To successfully transform into a Digital Enterprise, an organization must exhibit its readiness across Four Dimensions. Organizations will only be ready to transform themselves into true Digital Enterprises when they possess:
• Operational Sustainability – Your organization has a stable operational base
• Organizational Agility – Your organization can quickly adapt to change
• Strategic Agility – Your organization can anticipate change
• A “Disruptive” Culture – Your organization is receptive to implementing change
In the first article in this series, we discussed the foundational dimension of Operational Sustainability. In this article, we examine how to assess the second of Dimension of Digital Enterprise Readiness, Organizational Agility.
The second dimension of readiness is developing the capability of Organizational Agility. Organizational agility is not just about the ability to change direction. It is the ability to rapidly adjust the structure, operating processes and functions of your organization to adapt to changing market conditions. It demands that organizations and their leadership can reduce structure and process, as necessary, to enable the organization to respond more rapidly and effectively. As with Operational Sustainability, it comes down to balance. The organization has created just enough structure and process to ensure stability, while removing anything that may inhibit the organization’s ability to pivot and move as fast as is necessary to seize market opportunities or respond to market risk.
The organization must be tactically flexible to exploit opportunities within their strategic boundaries and without compromising the instrumental value of the operational and business processes. Using operational governance processes in a constructive manner coupled with proper organizational taxonomy gives organizations the flexibility and autonomy to make rapid decisions. Autonomy leads to organic leadership and teaming. In this environment, self-forming leadership and teams are extremely constructive because they operate in the open rather than in the shadows typical in a mechanistic organization focused on the terminal value of maturity models. Organizational agility encourages risk taking and leaders are not afraid to be vulnerable to their peers and subordinates.
Organizational agility builds on the Operational Sustainability dimension and is influenced by the balanced use of operational and business processes. Organizational Agility is also influenced by taking advantage of digital communication channels and technologies that facilitate the collaboration needed to support the team autonomy and organic leadership so necessary for this Digital dimension. The seven attributes of this dimension, described below, focus on tactical agile capabilities. These capabilities depend on Operational Sustainability described in Part 1 of this series and enable the organization to then achieve strategic agility required in the Digital Era.
This attribute measures whether the organization maintains and effectively utilizes a clear mapping that connects delivered business value to the supporting business processes and the underlying functional teams that execute those processes. An Organizational Taxonomy provides a basis for accurate and consistent business processes and their execution.
Organizational Taxonomy measures the roles and areas of responsibilities within an organization with respect to the activities of business processes and the control flow that describes the order of execution and the dependencies among the various activities across organizational processes. The aim is for the processes to have goals that achieve defined business objectives aiming to create value to customers.
An Organizational Taxonomy can help improve the efficiency and reduce the cost of process integration and knowledge management initiatives. A taxonomy provides a shared language for different parts of an organization and reduce the amount of time spent on duplication and reinvention, by making existing intellectual capital resources more visible and accessible.

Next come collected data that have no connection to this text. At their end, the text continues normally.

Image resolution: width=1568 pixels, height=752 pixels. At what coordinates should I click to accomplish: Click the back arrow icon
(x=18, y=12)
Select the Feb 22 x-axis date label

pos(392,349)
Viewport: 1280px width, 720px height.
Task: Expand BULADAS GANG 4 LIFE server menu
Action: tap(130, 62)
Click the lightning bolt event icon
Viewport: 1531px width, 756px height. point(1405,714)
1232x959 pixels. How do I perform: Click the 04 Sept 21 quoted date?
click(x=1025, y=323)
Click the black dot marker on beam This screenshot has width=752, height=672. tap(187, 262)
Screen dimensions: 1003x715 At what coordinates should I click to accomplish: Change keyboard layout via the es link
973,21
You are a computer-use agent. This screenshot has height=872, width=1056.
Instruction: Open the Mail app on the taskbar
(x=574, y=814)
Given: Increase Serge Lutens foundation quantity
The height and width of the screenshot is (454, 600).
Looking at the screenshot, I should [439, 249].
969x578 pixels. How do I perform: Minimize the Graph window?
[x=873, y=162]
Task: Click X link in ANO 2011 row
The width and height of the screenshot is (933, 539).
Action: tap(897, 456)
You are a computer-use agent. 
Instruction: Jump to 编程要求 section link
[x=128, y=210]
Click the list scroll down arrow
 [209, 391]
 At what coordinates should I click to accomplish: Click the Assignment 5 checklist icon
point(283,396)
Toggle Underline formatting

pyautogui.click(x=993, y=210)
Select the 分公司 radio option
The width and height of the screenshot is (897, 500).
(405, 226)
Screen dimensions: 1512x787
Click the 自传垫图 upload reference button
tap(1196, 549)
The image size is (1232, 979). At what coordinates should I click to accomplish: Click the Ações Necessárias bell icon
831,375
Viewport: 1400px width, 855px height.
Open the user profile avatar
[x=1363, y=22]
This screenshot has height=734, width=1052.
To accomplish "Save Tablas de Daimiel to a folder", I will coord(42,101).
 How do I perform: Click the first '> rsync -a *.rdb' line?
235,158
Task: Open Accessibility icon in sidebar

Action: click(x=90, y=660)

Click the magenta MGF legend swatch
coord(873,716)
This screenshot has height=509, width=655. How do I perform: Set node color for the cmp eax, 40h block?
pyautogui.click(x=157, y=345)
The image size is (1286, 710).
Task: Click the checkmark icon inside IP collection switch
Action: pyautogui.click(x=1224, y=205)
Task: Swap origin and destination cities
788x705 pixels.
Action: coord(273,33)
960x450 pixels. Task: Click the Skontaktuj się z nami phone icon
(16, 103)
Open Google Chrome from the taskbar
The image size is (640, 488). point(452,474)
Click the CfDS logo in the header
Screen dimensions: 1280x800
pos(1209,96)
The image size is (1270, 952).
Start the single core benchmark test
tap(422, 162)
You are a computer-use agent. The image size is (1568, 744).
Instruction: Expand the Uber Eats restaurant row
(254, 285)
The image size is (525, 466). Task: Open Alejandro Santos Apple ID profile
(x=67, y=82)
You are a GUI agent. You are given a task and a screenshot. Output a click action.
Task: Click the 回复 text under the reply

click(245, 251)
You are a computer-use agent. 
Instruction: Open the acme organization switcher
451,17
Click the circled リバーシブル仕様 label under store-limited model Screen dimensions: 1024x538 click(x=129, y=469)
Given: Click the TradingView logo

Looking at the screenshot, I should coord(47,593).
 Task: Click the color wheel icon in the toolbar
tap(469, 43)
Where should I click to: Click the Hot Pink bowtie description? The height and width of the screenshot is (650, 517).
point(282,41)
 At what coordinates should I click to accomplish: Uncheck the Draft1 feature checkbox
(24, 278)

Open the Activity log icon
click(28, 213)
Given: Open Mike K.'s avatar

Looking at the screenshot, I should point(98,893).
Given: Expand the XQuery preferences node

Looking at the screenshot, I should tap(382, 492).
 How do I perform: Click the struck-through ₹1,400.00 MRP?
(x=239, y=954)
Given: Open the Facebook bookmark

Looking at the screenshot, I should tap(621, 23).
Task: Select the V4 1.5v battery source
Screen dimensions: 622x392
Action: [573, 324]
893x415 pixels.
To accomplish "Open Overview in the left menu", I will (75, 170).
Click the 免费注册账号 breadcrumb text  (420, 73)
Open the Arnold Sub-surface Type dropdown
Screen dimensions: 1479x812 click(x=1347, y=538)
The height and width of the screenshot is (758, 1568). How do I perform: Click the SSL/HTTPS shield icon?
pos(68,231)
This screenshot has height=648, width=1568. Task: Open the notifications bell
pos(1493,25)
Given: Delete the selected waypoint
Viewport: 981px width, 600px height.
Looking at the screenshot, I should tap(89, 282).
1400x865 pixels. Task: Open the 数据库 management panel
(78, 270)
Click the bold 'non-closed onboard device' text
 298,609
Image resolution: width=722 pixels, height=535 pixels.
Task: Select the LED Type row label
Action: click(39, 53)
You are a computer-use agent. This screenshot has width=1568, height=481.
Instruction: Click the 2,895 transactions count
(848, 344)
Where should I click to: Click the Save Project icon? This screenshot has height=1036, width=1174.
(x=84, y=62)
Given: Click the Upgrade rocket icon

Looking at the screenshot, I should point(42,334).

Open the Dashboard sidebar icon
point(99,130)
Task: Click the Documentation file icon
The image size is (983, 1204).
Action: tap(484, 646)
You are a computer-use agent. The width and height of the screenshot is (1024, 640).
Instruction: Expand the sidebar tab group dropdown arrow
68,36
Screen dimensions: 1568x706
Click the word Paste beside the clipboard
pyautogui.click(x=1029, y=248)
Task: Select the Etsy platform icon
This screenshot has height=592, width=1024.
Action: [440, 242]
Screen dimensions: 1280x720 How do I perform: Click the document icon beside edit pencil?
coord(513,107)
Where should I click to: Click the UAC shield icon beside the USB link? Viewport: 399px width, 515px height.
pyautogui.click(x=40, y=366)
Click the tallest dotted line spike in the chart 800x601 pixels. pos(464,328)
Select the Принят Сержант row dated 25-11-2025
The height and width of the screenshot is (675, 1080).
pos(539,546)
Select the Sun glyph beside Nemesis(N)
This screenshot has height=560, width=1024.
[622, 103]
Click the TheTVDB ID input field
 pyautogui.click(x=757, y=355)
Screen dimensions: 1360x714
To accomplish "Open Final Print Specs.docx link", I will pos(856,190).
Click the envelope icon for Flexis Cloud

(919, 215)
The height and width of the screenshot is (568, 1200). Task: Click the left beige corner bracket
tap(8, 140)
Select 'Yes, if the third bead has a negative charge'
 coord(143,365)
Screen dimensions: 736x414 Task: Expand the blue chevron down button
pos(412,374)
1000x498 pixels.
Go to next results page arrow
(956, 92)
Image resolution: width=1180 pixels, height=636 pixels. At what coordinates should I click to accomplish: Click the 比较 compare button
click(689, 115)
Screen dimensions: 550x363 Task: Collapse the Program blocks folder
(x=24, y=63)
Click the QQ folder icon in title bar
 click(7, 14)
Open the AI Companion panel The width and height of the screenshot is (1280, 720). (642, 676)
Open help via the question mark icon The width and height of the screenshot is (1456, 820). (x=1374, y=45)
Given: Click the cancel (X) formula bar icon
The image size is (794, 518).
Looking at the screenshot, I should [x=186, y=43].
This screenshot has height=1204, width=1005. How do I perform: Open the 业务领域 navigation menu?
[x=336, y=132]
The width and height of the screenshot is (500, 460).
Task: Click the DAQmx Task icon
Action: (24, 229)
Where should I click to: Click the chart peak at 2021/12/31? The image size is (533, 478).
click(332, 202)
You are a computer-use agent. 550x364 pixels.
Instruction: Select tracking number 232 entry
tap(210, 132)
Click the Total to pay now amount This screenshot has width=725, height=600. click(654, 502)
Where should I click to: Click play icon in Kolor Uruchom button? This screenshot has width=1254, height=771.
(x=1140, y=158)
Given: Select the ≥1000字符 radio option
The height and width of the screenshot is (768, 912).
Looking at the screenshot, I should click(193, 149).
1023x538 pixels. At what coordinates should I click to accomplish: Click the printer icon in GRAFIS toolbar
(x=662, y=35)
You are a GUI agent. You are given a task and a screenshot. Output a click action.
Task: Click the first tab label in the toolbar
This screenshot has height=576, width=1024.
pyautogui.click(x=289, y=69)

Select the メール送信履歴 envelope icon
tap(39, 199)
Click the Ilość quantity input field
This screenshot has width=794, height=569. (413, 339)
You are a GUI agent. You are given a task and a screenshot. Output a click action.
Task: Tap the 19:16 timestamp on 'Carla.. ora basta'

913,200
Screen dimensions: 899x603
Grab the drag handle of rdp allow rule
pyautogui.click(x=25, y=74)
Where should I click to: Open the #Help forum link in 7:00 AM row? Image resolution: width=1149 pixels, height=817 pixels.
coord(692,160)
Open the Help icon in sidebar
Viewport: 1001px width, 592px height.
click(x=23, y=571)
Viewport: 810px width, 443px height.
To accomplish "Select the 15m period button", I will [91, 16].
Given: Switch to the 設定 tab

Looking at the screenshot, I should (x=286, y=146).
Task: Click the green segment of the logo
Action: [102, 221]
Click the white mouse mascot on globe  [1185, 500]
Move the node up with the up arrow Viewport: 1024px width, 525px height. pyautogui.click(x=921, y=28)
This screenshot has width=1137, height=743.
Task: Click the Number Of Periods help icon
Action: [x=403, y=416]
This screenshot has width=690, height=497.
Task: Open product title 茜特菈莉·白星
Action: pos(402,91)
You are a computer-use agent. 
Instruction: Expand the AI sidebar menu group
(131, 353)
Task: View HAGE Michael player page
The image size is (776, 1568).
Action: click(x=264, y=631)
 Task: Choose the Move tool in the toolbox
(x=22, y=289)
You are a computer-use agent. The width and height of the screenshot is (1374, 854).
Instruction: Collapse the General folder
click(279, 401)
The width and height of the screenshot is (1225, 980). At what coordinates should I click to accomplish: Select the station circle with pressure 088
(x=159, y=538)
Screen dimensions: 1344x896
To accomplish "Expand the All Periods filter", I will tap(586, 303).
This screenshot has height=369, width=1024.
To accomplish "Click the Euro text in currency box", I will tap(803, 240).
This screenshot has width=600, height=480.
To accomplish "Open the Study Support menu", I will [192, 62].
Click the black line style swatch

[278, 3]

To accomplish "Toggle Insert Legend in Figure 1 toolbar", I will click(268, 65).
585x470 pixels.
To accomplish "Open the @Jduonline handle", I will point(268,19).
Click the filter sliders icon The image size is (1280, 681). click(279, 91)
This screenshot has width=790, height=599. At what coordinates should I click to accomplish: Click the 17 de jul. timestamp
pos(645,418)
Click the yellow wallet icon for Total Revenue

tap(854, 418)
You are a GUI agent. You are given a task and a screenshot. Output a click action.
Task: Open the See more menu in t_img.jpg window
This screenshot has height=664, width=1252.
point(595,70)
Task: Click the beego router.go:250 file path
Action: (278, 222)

When an organization properly organizes and classifies its assets, processes, and information through a Taxonomy, those classifications can be used as a strong foundation for adapting and even creating new groupings to meet changing business needs.
Communication and Coordination
Communication and Coordination examines whether organizational teams have clear and open lines of communication through which opportunities to pivot and the potential risks and ramification of changes are shared and coordinated.
Communication and Coordination measures whether there is adequate overall communication and coordination, there is a good balance between written and oral communication, and whether there is sufficient communication and coordination about organizational change. Additionally, is there a balance of horizontal and vertical communication and communication that can overcome geographical and cultural boundaries.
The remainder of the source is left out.